Wednesday, June 2, 2010

Potty Talk

The bf and I have been trying to eat healthier. And by that I mean we eat lots of fruits and veggies, ate sushi 4 times last week, had hotdogs for midnight snacks, a dinner of only wings, cheesecake, and beer, and pretty much ate everything in site over the weekend. Ahem. So we agreed last weekend was our last "binge" weekend because he wants to get back into body building. So lean meats, veggie, and fruits from here on out. Which I'm down for because I'd prefer not to have my love handles hang over the side of my bikini. One thing about Phoenix, with the weather so nice, you ALWAYS have to be swimsuit ready. Sucks.

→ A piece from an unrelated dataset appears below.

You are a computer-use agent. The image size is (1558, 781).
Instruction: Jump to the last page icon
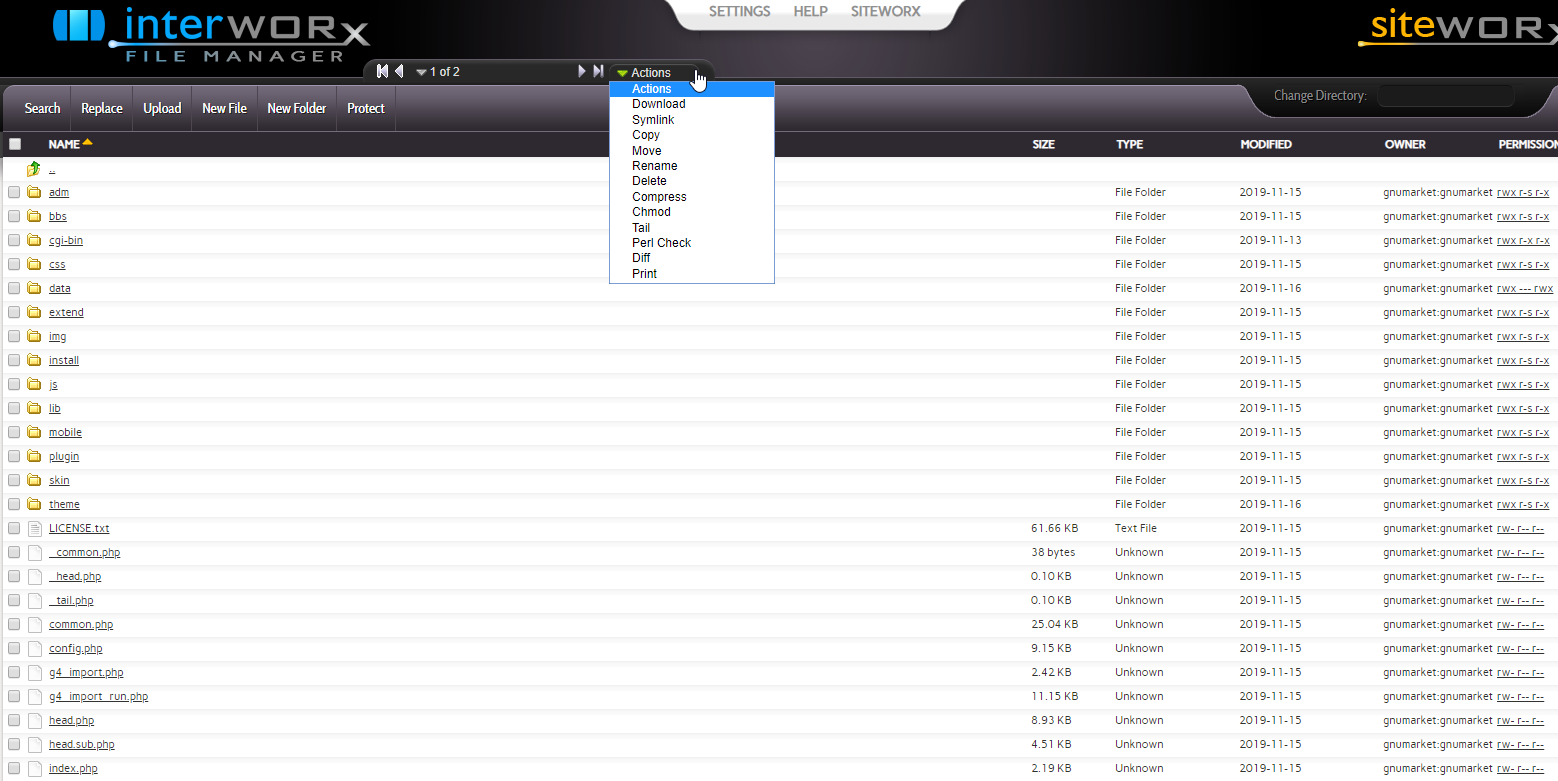(598, 71)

So I made him a good breakfast this morning, and a healthy lunch and I get this text later.

I just pooped a horse :( 

Umm sorry? Ha ha. I'll try to feed you non healthy foods from here on out.



Speaking of potty humour, I always have the weirdest things happen to me in public restrooms. First of all they're extremely awkward because where else are there bathrooms with gigantic slits of the walls missing? No where. And little kids are crazy, like the one that pulled herself into my stall for a little chat.

Another time my sister and I were sitting at our favorite cafe, using the wifi to feed our facebook addiction. There was a couch facing the back of the cafe and we were sitting on it, facing the restrooms. Out of the corner of my eye, I notice a guy walking towards the men's restroom. He opens the door, looks in then promptly shuts it and runs out of the cafe. Weird right?

So maybe a minute later another guy walks up, opens the bathroom door, says "OH SHIT" and runs away again. So by now I'm a little curious, and I watch the 3rd guy walk up another minute later. Same reaction. Opens the door, looks in, runs away. So I'm really starting to wonder whats going on and by now my sister has noticed too. So we wait for whoever/whatever is in there to come out. The door opens and....
a little girl walks out ha ha. She is mad as a hornet too, little arms are rigid as she stomps over to her mother (my sister and I couldn't stop laughing because this poor little girl was so enraged at being walked in on 3 times while using the restroom). Her mom is behind us and we hear her saying "Why didn't you use the women's bathroom?" and "Well why didn't you lock the door sweetie?"

I realize it wasn't that funny to the little girl but the best part of it was the reactions from the guys. They must have felt like total perverts and consequently just ran away instead of having to face this little girl when she was done.

1 comment:

angora said...

too. freakin. funny.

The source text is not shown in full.